--- Source extract ---
· · · · ·

September ushers in the season of change, and little helpers are reaching for the apples on the lowest branches instead of chasing fireflies. It’s a fine time to venture Down the Road with one of my favorite family picture books, written by Alice Schertle and illustrated by E.B. Lewis.


Hetty’s family has a cozy home in the country; and though she sometimes goes out with her mother and her father, she has never been allowed to walk down the road to town unaccompanied. But when Mama mentions that she wishes she had time to walk to the store and buy some eggs for tomorrow’s breakfast, Papa convinces Mama that Hetty is big enough now to do it on her own. Hetty is thrilled to be entrusted with this important task, and she sets out confidently. Conscious of her responsibilities – and mindful of the lifelong examples of her parents – she proceeds directly to the general store, politely makes her purchase, and then carefully starts home with the eggs.

She pauses only once, fatefully deciding to stop and pick some apples as a treat for the family. As she reaches up into the wild apple tree, the eggs come smashing down. Heartbroken, Hetty dreads going home without her fragile cargo, and she takes refuge in the arms of the tree. But when Papa and then Mama come down the road looking for her, Hetty’s disappointment is swallowed up in the loving embrace of her family; and together they head home with enough apples to make a pie for breakfast the next morning.

I love this comfortable book. I love to read it aloud. It is perfectly paced, and captures the precious desire of any child who longs to be big enough to help. The descriptions of Hetty’s simple surroundings and gracious behavior are a glimpse of a golden, innocent childhood; right down to the sounds her shoes make on the dirt road and the way she concentrates on her task with a song.

· · · · ·

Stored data

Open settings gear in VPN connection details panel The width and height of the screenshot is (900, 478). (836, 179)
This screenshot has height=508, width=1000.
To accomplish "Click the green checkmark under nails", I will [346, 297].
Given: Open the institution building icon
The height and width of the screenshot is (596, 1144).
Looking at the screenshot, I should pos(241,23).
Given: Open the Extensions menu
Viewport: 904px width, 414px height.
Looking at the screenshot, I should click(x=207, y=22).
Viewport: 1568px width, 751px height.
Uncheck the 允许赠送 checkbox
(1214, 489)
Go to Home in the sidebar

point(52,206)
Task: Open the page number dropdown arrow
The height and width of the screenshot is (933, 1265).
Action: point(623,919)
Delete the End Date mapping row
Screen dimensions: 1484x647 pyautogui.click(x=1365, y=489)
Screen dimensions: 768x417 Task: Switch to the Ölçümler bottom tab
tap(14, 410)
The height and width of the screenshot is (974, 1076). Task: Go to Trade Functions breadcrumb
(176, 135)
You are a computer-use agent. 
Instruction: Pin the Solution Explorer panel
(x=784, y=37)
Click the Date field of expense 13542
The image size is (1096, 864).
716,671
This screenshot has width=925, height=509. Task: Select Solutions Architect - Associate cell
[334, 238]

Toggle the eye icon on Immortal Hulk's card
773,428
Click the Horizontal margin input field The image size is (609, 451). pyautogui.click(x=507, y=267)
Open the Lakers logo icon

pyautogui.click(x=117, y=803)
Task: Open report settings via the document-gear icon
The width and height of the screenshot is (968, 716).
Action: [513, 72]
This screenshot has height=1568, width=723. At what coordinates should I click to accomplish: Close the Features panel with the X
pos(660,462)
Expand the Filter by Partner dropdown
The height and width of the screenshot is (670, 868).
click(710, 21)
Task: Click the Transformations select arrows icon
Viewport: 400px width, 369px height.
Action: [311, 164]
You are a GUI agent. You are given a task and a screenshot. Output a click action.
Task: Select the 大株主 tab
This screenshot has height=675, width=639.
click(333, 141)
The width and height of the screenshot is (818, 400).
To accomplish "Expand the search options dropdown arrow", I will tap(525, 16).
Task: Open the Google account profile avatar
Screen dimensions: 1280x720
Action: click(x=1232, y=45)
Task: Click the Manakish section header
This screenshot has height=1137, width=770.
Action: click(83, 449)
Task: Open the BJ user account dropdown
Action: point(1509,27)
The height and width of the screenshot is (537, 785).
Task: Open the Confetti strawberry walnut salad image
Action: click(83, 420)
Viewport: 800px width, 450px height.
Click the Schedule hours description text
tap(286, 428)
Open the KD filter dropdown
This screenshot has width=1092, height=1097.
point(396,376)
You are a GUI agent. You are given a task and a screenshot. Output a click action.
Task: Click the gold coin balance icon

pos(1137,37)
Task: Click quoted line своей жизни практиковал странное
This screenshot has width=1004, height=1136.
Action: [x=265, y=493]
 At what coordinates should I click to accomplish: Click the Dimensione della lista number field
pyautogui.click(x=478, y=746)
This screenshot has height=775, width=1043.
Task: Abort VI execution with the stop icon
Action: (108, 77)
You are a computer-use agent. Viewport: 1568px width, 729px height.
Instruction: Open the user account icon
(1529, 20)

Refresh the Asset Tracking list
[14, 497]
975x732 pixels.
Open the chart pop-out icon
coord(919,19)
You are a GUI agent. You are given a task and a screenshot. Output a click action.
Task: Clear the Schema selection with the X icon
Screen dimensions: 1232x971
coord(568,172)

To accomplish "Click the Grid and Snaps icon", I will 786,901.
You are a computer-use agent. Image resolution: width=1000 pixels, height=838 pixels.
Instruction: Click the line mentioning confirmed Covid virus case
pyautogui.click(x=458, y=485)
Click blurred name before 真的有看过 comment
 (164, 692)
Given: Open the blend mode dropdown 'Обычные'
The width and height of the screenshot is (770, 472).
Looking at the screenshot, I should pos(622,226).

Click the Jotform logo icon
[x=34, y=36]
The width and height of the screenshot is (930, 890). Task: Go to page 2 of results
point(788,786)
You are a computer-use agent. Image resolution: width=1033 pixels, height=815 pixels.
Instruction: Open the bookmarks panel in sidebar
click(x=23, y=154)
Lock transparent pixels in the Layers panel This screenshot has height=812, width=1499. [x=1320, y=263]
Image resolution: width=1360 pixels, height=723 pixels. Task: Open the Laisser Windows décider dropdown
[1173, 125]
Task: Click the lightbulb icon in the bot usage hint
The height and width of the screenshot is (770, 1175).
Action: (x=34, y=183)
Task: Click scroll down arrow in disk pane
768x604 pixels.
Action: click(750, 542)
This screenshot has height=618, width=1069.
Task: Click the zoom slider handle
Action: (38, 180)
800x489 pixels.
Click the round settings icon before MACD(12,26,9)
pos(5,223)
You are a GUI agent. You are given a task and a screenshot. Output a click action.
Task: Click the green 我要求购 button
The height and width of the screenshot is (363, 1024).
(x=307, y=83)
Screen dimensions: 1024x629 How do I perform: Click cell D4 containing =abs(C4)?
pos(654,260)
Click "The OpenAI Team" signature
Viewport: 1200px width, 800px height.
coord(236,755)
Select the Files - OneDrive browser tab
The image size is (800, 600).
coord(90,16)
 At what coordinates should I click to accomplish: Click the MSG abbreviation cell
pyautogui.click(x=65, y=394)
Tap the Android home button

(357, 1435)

· · · · ·

--- What this exercise asks ---
a) According to the book review, what does Mama wish she had time to walk to the store and buy?
b) List every member of Hetty's family who appears in the story as the book review summarizes it.

--- Responses by task ---
a) She wishes she could buy some eggs for tomorrow's breakfast.

b) Hetty, Mama, Papa